Because of his acceptance of such non-ultimate and modified matter, Ward speaks of a generation and evolution of “other intelligent information-processing intelligences”, which involves and presupposes that alternative matter. This is a very different idealist position from the one I think could be defended. The broader idealism is somewhat hampered by the religious image-thinking of exoteric Biblical creation-theology, notwithstanding the expression of the latter in terms of evolution.

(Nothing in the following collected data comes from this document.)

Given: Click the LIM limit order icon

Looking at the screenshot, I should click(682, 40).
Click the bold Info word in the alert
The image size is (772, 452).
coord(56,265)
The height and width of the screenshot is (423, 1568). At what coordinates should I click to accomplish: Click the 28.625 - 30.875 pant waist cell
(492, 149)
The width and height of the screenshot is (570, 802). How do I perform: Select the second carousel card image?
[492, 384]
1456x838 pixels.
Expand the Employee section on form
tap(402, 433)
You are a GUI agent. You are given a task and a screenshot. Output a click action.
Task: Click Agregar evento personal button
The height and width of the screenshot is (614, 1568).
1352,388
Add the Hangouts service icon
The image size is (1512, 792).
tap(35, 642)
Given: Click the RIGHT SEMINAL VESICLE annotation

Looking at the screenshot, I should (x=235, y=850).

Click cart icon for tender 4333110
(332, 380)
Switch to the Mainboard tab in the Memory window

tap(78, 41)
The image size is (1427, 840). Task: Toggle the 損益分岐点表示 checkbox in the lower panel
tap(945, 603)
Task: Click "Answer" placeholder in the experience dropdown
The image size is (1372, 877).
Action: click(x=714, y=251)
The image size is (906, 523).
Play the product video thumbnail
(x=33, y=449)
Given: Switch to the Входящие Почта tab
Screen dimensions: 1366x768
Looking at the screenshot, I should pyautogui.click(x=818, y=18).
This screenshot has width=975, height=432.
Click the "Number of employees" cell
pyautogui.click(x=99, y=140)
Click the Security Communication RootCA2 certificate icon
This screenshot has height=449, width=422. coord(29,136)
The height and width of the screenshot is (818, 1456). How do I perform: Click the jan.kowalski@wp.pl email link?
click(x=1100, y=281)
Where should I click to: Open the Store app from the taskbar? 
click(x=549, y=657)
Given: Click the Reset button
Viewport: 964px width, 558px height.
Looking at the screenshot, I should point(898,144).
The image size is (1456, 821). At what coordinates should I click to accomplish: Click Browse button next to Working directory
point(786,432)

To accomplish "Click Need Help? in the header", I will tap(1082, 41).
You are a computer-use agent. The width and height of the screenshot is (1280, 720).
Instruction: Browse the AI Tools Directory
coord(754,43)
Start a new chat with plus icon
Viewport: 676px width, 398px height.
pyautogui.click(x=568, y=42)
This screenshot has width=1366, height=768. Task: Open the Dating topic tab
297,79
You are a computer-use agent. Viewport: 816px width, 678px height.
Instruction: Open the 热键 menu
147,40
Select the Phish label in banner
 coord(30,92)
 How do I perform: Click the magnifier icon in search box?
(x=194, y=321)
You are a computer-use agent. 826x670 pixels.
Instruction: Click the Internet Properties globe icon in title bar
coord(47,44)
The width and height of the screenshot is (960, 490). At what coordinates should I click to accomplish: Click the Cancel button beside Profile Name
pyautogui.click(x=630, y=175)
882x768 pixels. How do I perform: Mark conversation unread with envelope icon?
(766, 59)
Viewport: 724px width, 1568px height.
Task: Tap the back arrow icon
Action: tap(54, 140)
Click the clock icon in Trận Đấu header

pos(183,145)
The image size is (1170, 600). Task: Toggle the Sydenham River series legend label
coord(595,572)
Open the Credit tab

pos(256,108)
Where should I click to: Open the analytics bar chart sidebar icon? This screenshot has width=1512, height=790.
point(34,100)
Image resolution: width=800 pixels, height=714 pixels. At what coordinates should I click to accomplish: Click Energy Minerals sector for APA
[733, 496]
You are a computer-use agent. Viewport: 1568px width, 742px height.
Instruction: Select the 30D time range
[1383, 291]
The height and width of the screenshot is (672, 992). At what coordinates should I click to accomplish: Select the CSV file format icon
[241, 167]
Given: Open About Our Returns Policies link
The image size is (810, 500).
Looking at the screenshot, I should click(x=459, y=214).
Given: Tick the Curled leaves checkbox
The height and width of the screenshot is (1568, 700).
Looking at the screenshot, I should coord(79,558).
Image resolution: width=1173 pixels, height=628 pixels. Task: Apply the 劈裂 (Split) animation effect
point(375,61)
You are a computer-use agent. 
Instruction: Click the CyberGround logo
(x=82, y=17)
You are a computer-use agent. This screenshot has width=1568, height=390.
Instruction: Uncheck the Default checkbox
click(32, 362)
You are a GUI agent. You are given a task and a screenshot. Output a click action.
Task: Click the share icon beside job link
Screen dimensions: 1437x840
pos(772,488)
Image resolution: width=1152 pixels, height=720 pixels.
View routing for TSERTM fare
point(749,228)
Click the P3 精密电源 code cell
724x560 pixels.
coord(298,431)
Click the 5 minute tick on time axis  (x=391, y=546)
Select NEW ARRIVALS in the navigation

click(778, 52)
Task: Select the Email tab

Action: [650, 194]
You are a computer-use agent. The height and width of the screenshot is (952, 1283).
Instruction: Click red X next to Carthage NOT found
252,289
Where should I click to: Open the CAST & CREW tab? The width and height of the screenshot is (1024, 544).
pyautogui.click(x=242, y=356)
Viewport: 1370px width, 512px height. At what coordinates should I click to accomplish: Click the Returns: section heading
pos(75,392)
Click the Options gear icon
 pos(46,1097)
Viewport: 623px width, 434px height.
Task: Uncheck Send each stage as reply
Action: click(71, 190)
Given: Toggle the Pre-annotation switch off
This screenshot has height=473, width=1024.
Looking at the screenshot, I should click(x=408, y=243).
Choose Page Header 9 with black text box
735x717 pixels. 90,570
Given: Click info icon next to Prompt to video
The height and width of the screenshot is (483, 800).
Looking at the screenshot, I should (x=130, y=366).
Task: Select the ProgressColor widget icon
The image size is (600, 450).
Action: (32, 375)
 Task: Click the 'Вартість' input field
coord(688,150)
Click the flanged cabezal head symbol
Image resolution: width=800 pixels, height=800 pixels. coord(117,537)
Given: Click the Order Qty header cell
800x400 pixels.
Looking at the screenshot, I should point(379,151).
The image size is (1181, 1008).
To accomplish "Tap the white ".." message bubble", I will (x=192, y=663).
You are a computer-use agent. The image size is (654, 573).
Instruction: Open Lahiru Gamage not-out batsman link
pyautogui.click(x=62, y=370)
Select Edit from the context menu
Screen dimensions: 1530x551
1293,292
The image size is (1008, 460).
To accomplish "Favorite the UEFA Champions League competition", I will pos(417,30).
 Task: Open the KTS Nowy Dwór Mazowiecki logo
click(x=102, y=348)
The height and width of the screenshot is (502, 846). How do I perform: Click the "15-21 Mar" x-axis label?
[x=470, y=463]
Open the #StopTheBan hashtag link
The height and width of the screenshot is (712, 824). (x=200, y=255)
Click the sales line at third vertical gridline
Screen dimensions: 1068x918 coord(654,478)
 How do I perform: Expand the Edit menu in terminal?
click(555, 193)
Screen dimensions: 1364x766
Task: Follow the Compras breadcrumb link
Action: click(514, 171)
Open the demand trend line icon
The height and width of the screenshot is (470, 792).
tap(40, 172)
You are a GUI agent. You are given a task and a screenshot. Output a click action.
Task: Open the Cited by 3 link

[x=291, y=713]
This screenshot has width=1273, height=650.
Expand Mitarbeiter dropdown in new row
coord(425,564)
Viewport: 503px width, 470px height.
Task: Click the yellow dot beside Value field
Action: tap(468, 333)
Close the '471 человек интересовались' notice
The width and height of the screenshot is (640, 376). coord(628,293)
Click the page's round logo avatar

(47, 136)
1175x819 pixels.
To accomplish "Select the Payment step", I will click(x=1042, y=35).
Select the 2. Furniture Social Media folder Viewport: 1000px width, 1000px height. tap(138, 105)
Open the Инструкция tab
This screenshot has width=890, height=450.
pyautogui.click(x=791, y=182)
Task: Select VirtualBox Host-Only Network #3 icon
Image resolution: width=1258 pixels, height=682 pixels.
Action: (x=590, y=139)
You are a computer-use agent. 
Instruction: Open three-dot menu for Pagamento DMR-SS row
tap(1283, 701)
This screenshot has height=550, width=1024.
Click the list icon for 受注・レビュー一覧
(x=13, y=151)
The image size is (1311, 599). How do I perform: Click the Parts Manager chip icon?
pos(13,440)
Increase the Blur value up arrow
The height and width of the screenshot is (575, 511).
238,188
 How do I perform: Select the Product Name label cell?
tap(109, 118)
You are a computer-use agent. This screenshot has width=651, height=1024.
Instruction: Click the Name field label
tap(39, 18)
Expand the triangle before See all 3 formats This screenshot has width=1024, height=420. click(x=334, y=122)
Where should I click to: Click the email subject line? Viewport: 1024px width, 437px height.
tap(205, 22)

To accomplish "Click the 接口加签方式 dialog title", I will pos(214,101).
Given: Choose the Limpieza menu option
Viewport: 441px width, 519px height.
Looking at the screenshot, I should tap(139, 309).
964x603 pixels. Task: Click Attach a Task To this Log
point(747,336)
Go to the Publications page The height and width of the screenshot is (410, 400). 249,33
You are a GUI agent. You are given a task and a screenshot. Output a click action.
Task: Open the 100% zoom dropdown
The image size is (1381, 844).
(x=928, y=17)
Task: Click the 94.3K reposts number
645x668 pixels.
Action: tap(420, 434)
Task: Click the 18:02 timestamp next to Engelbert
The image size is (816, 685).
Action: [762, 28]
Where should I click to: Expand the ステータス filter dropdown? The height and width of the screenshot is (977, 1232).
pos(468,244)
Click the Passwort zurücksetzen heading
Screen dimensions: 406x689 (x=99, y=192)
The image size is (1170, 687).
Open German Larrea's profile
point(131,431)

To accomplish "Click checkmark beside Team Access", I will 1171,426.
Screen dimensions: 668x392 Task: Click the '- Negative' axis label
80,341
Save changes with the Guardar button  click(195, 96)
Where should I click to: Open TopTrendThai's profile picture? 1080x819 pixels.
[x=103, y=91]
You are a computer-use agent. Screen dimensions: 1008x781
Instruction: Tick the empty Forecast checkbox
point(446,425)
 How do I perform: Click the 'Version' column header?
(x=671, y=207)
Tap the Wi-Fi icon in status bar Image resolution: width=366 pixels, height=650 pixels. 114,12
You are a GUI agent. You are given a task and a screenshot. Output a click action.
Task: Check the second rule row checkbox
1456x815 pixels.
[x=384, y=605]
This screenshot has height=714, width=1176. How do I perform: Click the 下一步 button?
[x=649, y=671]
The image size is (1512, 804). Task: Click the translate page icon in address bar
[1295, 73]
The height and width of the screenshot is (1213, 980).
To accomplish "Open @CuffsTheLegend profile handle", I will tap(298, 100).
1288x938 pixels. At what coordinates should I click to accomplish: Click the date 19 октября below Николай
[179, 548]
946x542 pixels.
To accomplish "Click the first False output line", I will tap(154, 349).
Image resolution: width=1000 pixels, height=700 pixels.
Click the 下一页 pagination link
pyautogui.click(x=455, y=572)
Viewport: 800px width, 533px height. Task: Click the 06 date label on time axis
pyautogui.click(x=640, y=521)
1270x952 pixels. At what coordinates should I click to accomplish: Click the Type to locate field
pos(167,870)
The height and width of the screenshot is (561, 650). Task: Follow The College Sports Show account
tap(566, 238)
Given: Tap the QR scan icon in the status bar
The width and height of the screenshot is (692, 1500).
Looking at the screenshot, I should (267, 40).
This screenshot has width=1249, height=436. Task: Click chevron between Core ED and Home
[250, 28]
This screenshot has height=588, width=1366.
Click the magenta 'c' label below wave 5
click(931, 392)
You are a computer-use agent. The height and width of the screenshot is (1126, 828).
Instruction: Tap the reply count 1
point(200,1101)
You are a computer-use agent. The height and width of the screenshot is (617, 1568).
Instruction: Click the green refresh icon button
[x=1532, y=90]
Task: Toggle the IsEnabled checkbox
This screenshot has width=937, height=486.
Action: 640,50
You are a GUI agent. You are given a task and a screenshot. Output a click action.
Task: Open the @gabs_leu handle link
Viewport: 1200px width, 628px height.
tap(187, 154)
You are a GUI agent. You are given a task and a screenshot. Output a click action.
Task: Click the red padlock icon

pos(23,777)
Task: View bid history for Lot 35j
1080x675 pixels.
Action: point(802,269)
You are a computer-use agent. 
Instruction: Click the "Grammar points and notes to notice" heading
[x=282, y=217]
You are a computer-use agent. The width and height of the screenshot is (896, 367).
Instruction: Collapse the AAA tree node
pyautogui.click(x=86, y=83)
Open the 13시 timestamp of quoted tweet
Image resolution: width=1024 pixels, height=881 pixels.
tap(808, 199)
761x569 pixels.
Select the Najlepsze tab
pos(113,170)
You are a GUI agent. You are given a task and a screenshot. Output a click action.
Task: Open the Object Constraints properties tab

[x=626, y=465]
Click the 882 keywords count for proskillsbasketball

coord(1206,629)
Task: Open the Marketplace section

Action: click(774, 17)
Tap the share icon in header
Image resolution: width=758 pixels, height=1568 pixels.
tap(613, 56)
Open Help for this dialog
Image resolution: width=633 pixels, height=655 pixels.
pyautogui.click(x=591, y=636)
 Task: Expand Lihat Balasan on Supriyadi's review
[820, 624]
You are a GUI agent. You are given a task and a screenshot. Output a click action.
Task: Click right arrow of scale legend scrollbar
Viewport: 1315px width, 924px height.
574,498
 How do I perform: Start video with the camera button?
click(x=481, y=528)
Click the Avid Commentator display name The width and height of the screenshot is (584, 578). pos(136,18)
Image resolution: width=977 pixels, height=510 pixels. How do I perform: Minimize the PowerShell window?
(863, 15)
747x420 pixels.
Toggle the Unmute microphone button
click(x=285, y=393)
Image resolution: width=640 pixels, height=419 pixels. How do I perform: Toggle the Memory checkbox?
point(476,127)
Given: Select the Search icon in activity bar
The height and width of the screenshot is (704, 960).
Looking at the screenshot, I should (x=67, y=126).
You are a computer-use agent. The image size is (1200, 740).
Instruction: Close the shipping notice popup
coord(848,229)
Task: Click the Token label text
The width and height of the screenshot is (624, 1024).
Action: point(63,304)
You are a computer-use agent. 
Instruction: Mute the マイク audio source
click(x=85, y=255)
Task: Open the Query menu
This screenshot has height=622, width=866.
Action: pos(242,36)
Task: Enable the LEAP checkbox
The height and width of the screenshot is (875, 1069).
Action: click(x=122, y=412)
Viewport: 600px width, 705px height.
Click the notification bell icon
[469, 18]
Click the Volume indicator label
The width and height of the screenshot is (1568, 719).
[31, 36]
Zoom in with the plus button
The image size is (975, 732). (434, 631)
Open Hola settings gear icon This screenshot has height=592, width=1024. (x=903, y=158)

But what we are concerned with here is the analysis of materialism, and although the difference has to be pointed out for the sake of clarity, it is less important than the specific arguments Ward presents for the purposes of that particular analysis, arguments which are of importance for idealism in general, including the one I would try to defend. My point about materialism and matterism, or the proper meaning of materialism, is a minor one in this connection.
Ward is moving on here to the important analysis of what “really drives” materialism as the affirmation of matter, classical-materialist or modified, as ultimate or even exclusive. And this turns out to be the theoretical arguments for the rejection of spirit or God as ultimate that are not the specific theoretical arguments for materialism themselves, and that, as Ward will show and signals by his use of the words “raw nerve”, “emotional powerhouse”, and “rage”, are almost always combined with the motives that, without theory, reach for materialism as a replacement.